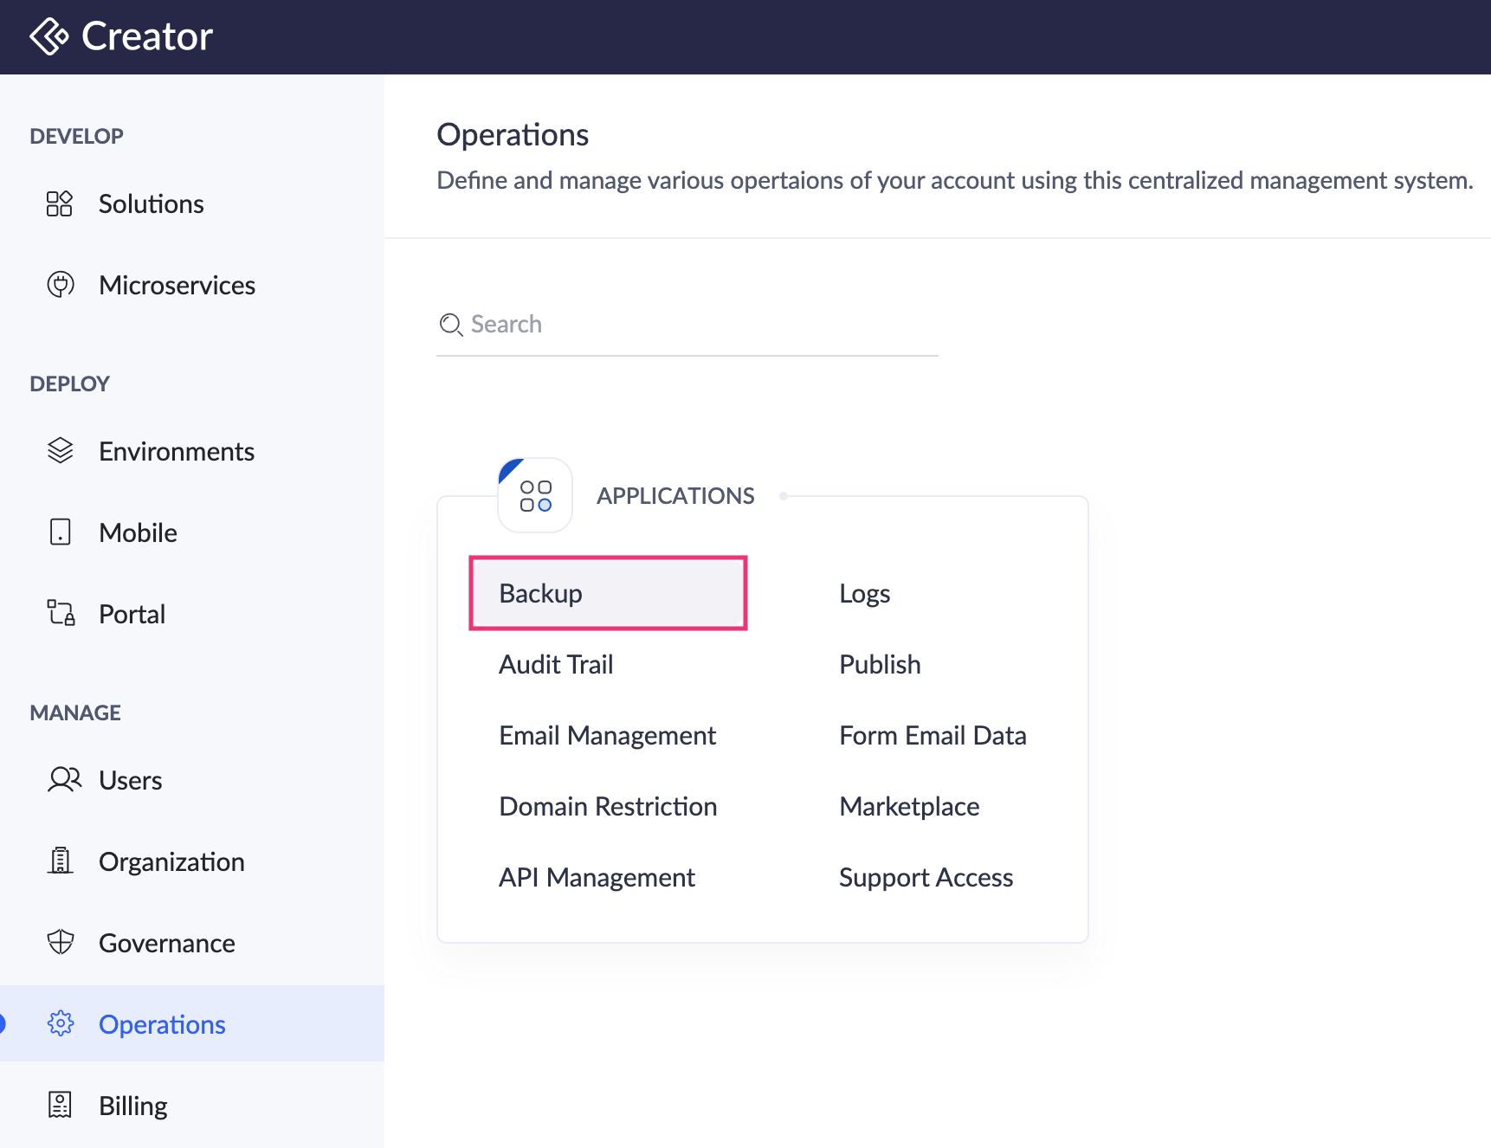Open Governance using the shield icon
This screenshot has width=1491, height=1148.
pos(60,942)
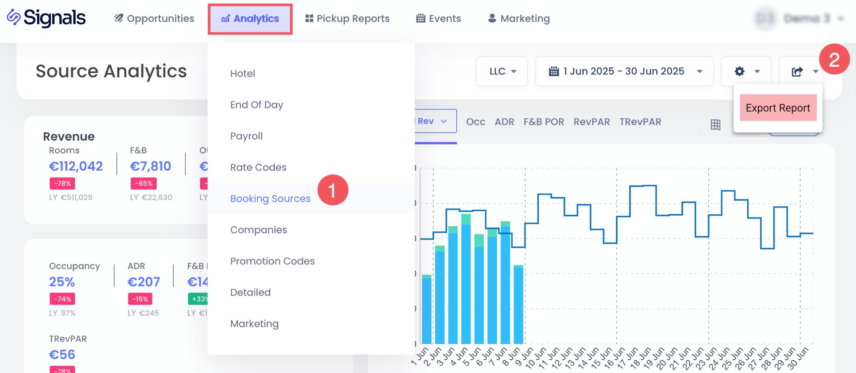Click the calendar icon in date range
This screenshot has height=373, width=856.
(554, 71)
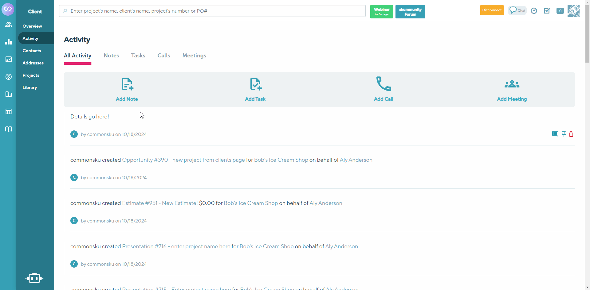Open the chatbot robot icon in sidebar
Image resolution: width=590 pixels, height=290 pixels.
coord(34,278)
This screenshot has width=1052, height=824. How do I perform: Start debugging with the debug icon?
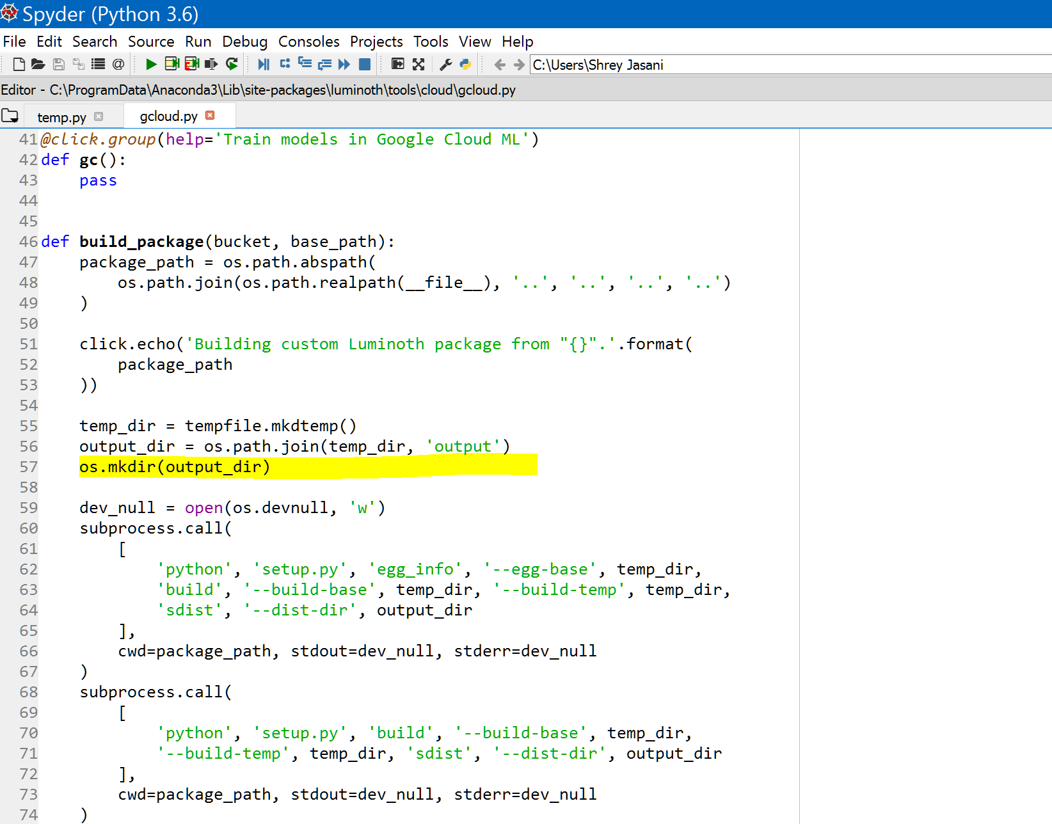coord(263,64)
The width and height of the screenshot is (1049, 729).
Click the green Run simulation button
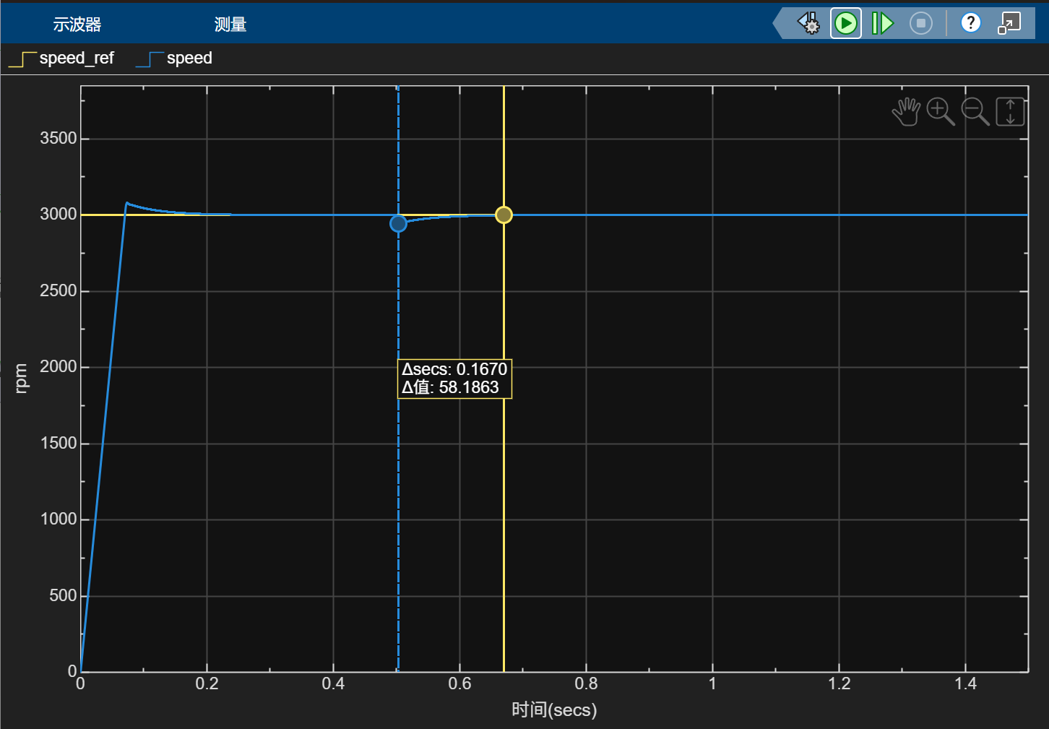845,24
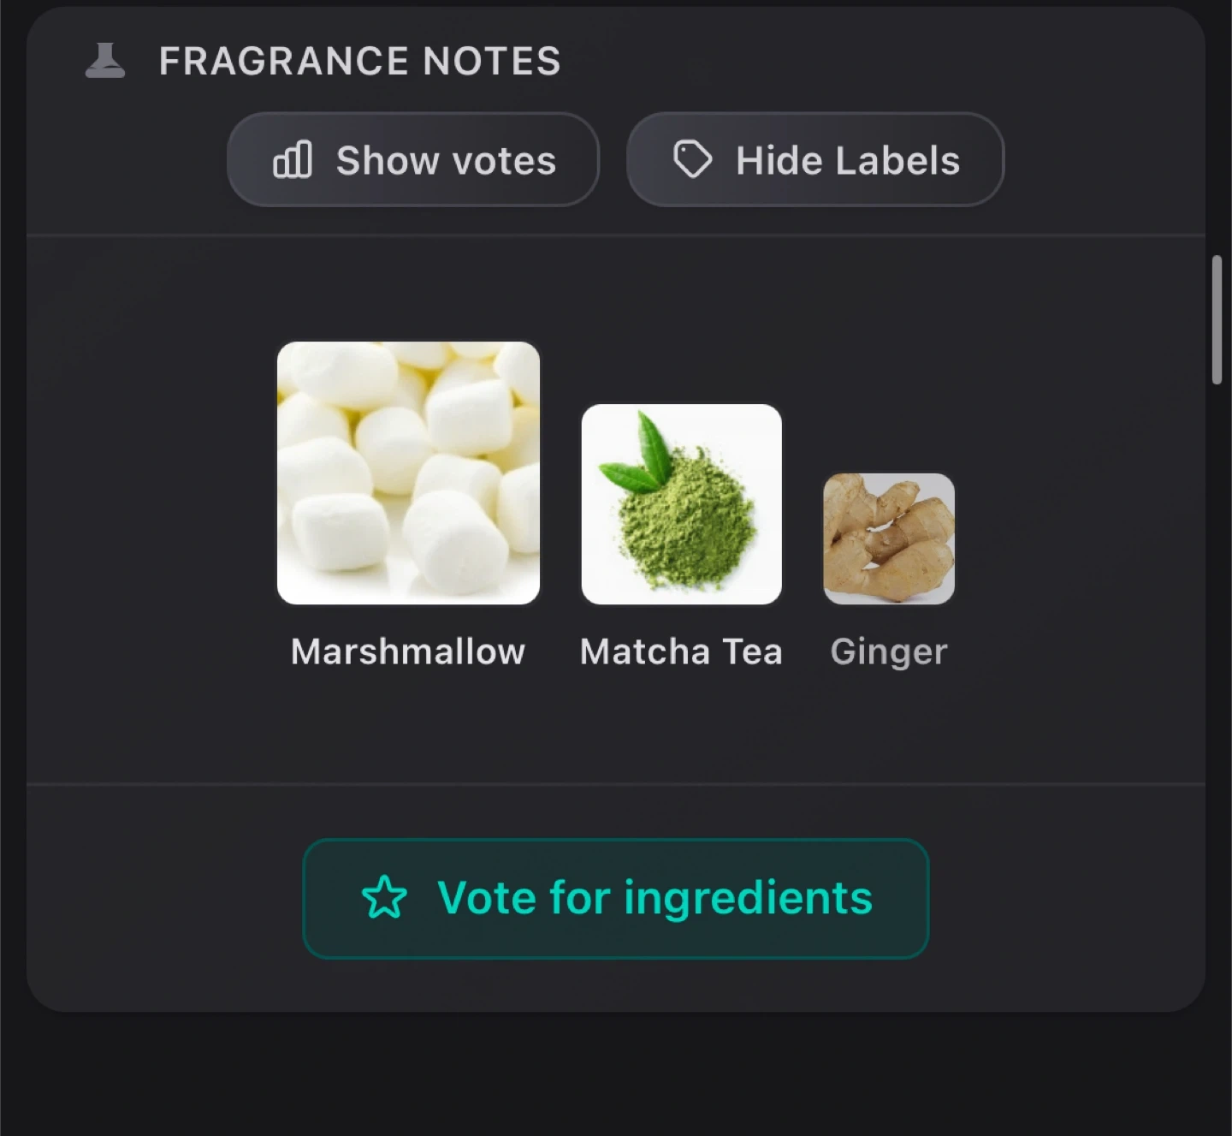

————————

PROBLEM TO WORK ON: Convert the data above into a JSON list of strings with one string per line, skipping blank lines. Leave the pictures out.

SOLVED EXERCISE:
[
  "Open Governance using the shield icon",
  "This screenshot has width=1491, height=1148.",
  "pos(60,942)",
  "Click the calendar icon in date range",
  "This screenshot has height=373, width=856.",
  "(554, 71)",
  "Open the chatbot robot icon in sidebar",
  "Image resolution: width=590 pixels, height=290 pixels.",
  "coord(34,278)",
  "This screenshot has width=1052, height=824. How do I perform: Start debugging with the debug icon?",
  "coord(263,64)",
  "The width and height of the screenshot is (1049, 729).",
  "Click the green Run simulation button",
  "845,24"
]